It has been over a month since Elections’ 19 were conducted. All of us were eagerly waiting to know who will sit next on the Prime Minister’s chair. In the meantime, one of Springboard’s Data Science Career Track learners Pratik Singh decided to do a project on Analysing Indian Election Data.
Keep reading to learn about his experience as he describes it.
There is a famous quote by Aristotle which goes:
“For the things we have to learn before we can do them, we learn by doing them.”
In this blog post, I will elaborate my approach to analyzing Indian election data and present my bit of doing what I learned about data wrangling in pandas. This is not a full-fledged Election Prediction Exercise but a Data Wrangling exercise with minor elements of prediction. I have not incorporated Tweets/News/Speeches etc in my analysis. I used a few general facts and exponential decay insight focusing majorly on data wrangling using Pandas.
It was May of 2019 and discussions of Election were heavy in the Indian atmosphere. It was at the same time that I got interested in Election Data and revisited my pandas notebooks. While discussing it with my Springboard Mentor, I decided to take up a Data Wrangling exercise using historical election data to determine which party will win how many seats.
The Election Commission of India website was an obvious starting point for my data search phase. Data for every parliamentary election from 1998 is neatly presented in the xls format. The data even has a ‘POSITION’ column which signifies the position of candidate post result declaration.
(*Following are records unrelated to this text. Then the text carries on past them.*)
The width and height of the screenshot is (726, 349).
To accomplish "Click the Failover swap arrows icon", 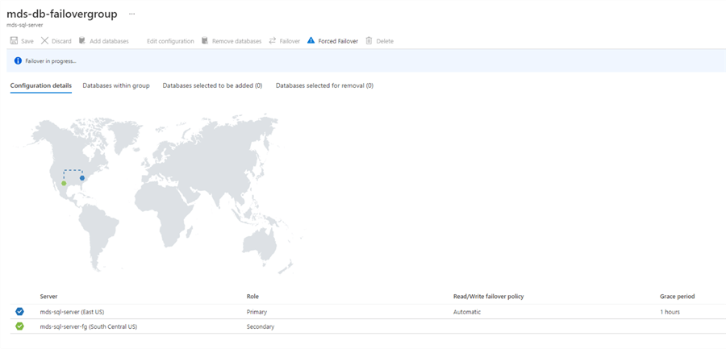I will 273,40.
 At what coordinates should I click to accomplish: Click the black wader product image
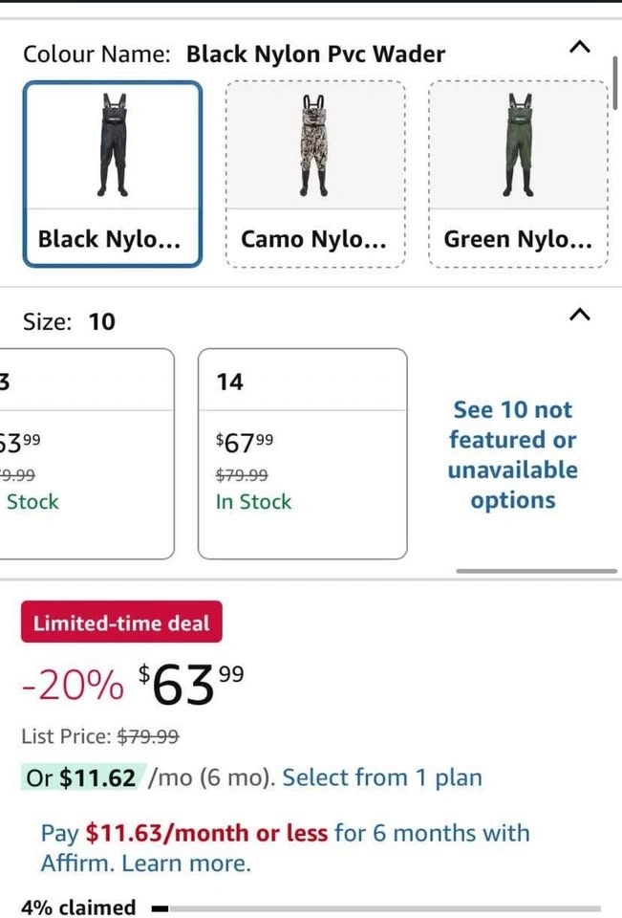[x=113, y=144]
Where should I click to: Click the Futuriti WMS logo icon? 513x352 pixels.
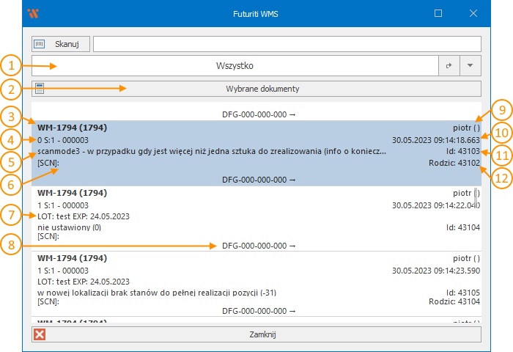pos(33,13)
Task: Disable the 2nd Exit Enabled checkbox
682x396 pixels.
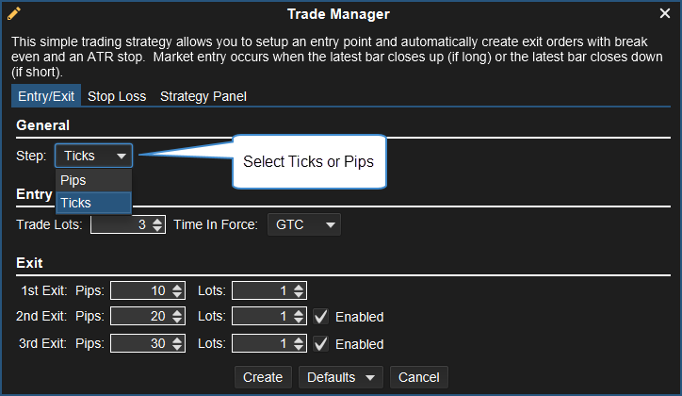Action: 321,317
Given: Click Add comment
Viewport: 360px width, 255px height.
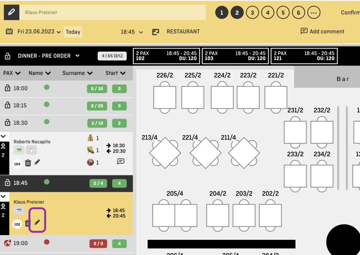Looking at the screenshot, I should coord(322,31).
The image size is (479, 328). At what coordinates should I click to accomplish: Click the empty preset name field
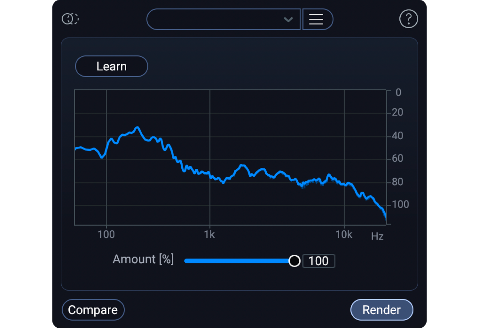[214, 19]
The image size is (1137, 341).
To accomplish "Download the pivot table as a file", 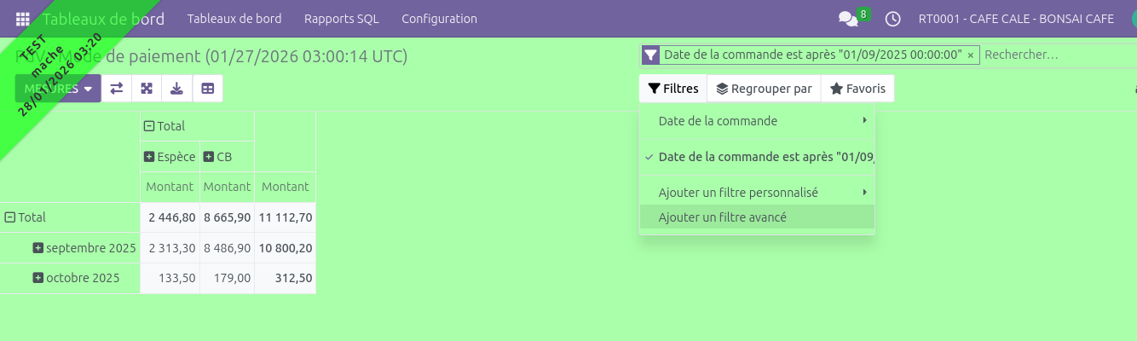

Though I was mainly concerned about the Winners (with POSITION=1), one can extend the analysis taking into account the runner-up as well.
Approach and Pandas usage:
Candidate Category is a driving factor in local elections but in National settings, that effect is diminished by the Party name and sometimes by a candidate’s public profile. So that is omitted in the analysis.
Exponential Decay refers to the fact that if a Party has won the election in previous Loksabha election, then it has been given a higher weight and the farther we move back in years, the weight given decreases exponentially(hence the term exponential decay).
For all other facts and insights, you can visit the GitHub Repo.
I started with learning Scrapy (which I will cover in another post), but that was too naive of me as the data was readily available. But having Scrapy as a skill helped me in my other projects.
Some other Pandas concepts used were Concatenation, working with MultiIndex, Pandas string Manipulation, Handling Duplicates, Pivoting, Merging, etc.I initially planned to use maps to display results but could not use it as I was too keen to publish the result on LinkedIn before the actual results were out and Map Display requires some knowledge of GeoPandas which I didn’t know back then. And yes, I was able to push results in the midnight of 23rd May 2019.
The final result can be viewed on the GitHub Repo, I have listed only BJP and some of its allies here:
BJP 244.0/ ADMK 28.0/ BJD 17.0/ SHS 15.0/ JD(U) 5.0/ SAD 5.0/
In an Applied Machine Learning lecture of Columbia University, Andreas Mueller (one of the core developers of the scikit-learn) explains how a naive task such a missing value imputation in a real world scenario can leave you perplexed.
The real world data can be very intimidating. And that’s the reason behind my expedition to DO what I LEARN with real-world data.
So my advice to fellow learners, whatever is that you are learning, just be a Lannister and pay your debt to the Data World by applying that learning and let others learn from it. However small the project be, just remember there is always someone who can benefit from your work.